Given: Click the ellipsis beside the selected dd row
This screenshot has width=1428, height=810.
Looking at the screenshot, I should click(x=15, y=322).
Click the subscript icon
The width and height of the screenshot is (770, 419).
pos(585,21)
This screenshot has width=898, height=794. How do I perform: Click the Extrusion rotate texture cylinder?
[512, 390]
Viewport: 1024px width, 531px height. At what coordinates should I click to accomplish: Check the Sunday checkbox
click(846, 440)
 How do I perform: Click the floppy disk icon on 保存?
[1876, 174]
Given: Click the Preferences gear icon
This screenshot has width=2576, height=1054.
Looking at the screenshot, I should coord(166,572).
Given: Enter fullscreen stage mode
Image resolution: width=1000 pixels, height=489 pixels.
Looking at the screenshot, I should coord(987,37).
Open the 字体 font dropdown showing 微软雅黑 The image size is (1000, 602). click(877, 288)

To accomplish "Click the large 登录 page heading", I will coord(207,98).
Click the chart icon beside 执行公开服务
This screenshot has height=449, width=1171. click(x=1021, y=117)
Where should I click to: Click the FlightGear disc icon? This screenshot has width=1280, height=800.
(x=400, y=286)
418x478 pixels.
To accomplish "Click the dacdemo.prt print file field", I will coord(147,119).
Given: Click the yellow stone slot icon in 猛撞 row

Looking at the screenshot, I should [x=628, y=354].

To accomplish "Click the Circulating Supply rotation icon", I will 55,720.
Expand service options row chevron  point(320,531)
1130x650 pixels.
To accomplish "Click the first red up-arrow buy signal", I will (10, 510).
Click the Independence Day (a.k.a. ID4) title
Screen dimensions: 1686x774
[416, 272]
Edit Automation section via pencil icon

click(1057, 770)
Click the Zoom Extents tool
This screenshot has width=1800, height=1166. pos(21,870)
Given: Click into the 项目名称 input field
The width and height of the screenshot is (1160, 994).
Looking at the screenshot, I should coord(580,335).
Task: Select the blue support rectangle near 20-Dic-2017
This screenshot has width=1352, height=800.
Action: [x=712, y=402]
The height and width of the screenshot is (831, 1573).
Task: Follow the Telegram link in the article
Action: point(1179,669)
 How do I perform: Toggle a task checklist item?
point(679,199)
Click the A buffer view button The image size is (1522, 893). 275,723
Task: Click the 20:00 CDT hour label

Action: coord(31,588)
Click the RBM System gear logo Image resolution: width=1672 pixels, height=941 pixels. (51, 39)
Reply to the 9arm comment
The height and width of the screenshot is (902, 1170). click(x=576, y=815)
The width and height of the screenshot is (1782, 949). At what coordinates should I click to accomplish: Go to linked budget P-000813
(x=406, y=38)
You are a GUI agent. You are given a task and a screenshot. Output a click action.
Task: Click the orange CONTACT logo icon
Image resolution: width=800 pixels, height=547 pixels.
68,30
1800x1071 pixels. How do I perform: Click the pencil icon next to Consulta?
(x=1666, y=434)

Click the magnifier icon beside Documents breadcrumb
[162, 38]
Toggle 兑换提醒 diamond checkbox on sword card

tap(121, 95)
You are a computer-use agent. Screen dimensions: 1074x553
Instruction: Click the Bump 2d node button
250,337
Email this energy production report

========

**What to produce:** Report the number of lines above containing the word "logo", with no other text.

**Answer to this problem:** 2